Isto não vai lá com milagres, sejam encomendados administrativamente, como fez o primeiro-ministro, nem com míticas, e mediáticas, transformações estruturais trazidas, de um dia para o outro, por inovações disruptivas associadas a empreendedores visionários. Há quase 30 anos, Porter alertou que é mais lógico evoluir a partir daquilo que sabemos fazer. Não por protecionismo, nem para aprofundar a especialização, mas para lhe dar um cariz qualitativamente diferente, com o foco na investigação e inovação, promovendo a diferenciação dos produtos e a criação de mais valor acrescentado. O que exigiria a depuração do tecido empresarial, por via do reforço da concorrência, estimulando a qualidade de gestão. Em paralelo, o Estado tinha, também ele, que fazer o que nunca houvera feito: modernizar-se, reforçar a educação e qualificação das pessoas, criando um contexto atrativo para o investimento estrangeiro, indutor de novas especializações, urdindo uma rede de cumplicidades que culminaria na ligação ao sistema científico e tecnológico e na criação de novas empresas.

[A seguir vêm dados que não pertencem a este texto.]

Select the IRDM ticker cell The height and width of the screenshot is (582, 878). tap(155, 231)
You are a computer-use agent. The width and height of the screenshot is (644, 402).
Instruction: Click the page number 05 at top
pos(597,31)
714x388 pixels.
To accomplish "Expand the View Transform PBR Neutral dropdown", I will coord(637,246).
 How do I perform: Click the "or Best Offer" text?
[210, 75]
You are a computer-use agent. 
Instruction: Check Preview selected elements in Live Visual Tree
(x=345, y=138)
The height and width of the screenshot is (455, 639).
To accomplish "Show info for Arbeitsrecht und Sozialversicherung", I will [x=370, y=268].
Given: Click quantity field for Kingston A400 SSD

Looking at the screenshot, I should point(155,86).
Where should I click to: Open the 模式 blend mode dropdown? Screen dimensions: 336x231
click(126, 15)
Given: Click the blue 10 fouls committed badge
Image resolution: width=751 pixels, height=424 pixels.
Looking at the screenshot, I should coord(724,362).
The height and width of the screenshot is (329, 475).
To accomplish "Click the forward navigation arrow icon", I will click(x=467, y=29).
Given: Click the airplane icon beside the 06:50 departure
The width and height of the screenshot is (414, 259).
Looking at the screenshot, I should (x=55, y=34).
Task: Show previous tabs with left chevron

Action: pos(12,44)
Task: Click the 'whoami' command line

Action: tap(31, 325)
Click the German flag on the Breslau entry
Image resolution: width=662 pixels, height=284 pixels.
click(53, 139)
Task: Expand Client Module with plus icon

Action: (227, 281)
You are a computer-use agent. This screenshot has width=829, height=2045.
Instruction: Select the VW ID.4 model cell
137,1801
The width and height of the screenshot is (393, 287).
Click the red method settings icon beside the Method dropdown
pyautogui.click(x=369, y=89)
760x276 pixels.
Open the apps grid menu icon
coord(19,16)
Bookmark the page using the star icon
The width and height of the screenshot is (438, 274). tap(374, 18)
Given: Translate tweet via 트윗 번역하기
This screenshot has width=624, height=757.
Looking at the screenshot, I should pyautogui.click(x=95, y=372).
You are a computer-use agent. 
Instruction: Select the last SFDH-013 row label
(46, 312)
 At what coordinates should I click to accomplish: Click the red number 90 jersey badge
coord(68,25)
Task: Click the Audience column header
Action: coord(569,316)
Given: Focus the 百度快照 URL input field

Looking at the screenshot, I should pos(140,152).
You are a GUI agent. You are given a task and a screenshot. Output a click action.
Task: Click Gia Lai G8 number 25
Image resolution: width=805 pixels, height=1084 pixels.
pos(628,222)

Passaram 30 anos. Tempo suficiente para esquecer conselhos. Na altura, o enunciado da política industrial mudou, ganhando uma outra consistência, à revelia do discurso dominante que tinha notáveis similitudes com algum que por aí campeia. O enunciado! Na prática, sem paciência para uma evolução gradual, apostámos nos milagres e nos milagreiros, sempre acompanhados por fogueteiros de ocasião e por inertes, e poderosos, burocratas plantados nas instâncias decisórias.

O resto é história. Triste, como documenta o "Estado da Nação" divulgado pela Fundação José Neves, num diagnóstico algo diferente do habitual. E agora, por onde vamos?